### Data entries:
----

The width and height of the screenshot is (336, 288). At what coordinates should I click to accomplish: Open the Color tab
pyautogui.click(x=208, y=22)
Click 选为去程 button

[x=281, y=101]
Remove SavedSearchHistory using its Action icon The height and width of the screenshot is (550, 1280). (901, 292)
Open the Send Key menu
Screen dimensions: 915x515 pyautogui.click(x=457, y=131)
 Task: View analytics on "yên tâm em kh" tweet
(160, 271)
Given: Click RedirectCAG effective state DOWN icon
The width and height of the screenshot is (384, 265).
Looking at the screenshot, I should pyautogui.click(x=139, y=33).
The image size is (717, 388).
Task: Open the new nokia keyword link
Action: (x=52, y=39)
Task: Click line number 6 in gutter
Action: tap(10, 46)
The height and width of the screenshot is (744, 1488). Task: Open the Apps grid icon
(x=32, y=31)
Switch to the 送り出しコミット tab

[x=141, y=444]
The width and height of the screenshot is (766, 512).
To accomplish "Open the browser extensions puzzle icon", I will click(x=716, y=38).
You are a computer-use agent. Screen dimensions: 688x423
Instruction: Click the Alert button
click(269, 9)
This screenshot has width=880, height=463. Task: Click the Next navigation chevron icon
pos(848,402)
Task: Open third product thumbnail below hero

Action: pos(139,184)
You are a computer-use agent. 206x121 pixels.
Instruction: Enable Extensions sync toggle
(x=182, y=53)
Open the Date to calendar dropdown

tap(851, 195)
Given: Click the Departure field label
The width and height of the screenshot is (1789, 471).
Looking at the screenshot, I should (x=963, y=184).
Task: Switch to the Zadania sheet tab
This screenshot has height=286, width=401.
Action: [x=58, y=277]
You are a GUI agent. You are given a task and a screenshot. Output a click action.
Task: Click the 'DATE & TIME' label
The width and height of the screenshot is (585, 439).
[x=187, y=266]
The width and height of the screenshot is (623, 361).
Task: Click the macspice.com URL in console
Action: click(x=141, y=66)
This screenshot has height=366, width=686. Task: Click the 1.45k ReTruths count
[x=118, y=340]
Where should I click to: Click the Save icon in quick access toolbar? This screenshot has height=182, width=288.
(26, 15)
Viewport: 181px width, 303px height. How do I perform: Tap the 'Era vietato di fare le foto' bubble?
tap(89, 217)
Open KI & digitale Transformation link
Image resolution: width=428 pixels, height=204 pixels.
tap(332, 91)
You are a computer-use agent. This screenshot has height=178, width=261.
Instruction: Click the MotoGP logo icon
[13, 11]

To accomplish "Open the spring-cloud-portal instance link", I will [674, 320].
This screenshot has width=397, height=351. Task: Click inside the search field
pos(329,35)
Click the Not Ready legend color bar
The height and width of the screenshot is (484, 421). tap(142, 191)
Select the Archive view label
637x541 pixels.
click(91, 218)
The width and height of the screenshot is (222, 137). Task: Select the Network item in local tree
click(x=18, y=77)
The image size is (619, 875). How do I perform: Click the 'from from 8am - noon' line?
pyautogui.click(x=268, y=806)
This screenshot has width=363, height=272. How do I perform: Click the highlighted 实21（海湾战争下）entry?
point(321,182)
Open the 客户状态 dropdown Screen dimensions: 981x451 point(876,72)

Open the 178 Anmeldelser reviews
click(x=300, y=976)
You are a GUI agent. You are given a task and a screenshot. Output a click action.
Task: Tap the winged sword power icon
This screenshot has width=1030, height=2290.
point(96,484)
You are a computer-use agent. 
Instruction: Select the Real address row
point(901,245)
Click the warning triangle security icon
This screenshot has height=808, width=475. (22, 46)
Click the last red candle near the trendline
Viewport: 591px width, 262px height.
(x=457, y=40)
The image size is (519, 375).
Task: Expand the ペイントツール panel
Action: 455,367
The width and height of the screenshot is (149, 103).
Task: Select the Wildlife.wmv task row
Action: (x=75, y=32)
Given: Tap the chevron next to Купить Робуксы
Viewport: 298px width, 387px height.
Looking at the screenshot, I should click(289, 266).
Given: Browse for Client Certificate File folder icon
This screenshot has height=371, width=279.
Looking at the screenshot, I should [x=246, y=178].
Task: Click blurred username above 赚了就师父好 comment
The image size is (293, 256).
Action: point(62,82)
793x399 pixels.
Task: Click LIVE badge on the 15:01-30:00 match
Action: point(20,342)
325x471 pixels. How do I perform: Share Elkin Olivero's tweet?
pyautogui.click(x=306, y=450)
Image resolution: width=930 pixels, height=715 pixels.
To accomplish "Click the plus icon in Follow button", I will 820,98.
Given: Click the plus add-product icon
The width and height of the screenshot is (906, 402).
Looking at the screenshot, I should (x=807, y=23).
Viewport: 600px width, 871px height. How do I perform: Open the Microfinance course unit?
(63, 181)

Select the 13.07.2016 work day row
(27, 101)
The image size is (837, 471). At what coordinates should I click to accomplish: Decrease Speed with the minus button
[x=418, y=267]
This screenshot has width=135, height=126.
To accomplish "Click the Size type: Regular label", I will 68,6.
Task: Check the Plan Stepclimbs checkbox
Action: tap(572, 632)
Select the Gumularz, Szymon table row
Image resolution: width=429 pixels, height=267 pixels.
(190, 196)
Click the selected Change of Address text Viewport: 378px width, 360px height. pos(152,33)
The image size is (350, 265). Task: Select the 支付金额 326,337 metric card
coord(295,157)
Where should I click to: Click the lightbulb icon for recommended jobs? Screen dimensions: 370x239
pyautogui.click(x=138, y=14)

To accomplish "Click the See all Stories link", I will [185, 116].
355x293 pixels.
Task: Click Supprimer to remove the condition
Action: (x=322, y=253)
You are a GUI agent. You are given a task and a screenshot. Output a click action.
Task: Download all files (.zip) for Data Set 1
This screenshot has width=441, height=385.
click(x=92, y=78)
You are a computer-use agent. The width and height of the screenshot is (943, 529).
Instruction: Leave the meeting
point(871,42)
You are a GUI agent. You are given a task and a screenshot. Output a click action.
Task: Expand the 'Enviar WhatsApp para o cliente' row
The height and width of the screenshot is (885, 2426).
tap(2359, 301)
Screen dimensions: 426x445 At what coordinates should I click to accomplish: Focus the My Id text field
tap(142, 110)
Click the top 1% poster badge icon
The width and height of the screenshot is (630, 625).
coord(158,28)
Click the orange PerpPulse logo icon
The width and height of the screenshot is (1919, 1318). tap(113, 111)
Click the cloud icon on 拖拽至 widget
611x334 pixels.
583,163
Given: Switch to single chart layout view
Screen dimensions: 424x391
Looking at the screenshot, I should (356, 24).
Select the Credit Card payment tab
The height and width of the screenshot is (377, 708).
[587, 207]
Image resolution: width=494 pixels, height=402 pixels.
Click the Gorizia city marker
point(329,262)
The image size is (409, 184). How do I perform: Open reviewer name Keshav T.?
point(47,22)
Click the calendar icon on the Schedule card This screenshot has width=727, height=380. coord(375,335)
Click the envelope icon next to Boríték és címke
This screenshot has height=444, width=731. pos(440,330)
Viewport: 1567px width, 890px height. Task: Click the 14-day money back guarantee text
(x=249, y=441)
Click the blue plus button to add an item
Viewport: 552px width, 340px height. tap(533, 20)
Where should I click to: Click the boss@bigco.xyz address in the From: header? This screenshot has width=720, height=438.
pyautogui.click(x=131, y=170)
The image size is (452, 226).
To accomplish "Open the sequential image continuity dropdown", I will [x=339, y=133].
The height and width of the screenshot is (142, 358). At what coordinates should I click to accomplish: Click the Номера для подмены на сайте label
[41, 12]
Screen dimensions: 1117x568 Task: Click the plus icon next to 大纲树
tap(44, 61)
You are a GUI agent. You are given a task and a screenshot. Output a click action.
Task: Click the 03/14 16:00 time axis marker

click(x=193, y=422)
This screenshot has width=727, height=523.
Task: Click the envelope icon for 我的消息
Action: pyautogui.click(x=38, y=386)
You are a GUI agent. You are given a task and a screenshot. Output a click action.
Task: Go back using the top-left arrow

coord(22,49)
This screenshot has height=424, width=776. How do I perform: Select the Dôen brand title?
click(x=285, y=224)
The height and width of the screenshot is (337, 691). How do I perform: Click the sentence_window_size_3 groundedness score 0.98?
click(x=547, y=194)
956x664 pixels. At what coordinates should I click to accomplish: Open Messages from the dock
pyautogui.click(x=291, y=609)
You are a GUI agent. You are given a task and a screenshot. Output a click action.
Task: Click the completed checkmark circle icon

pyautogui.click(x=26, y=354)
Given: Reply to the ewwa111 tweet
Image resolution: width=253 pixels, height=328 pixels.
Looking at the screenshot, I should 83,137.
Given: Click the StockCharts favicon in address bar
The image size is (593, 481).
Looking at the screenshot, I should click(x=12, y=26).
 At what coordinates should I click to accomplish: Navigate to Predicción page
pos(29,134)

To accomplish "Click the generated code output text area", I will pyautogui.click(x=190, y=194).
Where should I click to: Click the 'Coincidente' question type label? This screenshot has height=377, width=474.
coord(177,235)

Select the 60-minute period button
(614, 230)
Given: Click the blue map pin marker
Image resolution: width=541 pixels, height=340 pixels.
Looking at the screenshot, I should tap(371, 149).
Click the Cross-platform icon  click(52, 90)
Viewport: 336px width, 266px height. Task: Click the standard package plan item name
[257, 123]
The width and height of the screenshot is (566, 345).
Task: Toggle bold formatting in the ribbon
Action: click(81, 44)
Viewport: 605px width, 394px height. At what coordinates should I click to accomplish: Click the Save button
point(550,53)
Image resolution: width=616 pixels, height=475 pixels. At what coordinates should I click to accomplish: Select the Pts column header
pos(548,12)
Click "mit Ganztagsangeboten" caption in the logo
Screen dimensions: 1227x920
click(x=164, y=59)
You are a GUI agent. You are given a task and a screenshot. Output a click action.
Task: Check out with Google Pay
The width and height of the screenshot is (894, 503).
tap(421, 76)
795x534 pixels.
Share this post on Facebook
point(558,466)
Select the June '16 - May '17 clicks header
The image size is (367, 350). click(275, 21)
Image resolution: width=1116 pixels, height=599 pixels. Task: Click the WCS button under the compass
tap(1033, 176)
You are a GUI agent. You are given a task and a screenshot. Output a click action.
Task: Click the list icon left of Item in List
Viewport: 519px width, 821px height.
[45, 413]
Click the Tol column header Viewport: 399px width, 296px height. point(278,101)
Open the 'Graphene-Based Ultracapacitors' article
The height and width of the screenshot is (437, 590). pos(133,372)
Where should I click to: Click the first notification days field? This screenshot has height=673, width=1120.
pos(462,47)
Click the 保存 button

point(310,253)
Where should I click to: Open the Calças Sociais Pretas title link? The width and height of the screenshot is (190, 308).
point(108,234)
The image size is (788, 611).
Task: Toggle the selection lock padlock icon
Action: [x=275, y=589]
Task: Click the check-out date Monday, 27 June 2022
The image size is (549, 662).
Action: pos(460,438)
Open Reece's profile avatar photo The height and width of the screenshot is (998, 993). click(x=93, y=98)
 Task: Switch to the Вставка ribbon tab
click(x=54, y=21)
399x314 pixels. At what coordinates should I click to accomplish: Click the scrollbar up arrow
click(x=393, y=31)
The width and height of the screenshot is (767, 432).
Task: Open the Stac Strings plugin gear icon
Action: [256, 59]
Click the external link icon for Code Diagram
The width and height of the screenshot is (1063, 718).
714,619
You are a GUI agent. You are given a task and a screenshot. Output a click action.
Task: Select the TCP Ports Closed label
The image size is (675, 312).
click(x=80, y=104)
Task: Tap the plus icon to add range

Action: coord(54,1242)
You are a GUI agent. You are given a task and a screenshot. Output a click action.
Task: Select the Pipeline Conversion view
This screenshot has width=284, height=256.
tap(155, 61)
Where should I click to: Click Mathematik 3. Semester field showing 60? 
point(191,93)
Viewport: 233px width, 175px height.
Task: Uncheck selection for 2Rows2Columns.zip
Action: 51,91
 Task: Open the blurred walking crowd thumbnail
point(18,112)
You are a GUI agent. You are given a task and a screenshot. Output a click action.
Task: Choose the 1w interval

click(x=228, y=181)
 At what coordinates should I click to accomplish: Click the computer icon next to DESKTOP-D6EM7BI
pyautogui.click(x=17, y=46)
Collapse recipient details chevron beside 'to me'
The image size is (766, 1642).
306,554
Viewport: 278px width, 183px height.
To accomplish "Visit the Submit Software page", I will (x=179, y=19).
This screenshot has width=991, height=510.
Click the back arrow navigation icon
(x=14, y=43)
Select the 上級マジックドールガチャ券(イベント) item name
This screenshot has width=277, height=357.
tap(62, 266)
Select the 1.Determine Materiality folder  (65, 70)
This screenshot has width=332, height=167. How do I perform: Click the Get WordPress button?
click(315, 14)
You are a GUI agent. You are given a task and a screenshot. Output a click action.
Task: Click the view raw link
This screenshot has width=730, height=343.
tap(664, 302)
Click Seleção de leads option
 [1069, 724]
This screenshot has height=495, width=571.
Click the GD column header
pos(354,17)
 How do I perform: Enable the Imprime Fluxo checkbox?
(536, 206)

----

Your task is to quote, without any alteration, the lines running from the top of the records to the line that holds "Given: Click RedirectCAG", both included.

### WRITTEN ANSWER:
The width and height of the screenshot is (336, 288). At what coordinates should I click to accomplish: Open the Color tab
pyautogui.click(x=208, y=22)
Click 选为去程 button

[x=281, y=101]
Remove SavedSearchHistory using its Action icon The height and width of the screenshot is (550, 1280). (901, 292)
Open the Send Key menu
Screen dimensions: 915x515 pyautogui.click(x=457, y=131)
 Task: View analytics on "yên tâm em kh" tweet
(160, 271)
Given: Click RedirectCAG effective state DOWN icon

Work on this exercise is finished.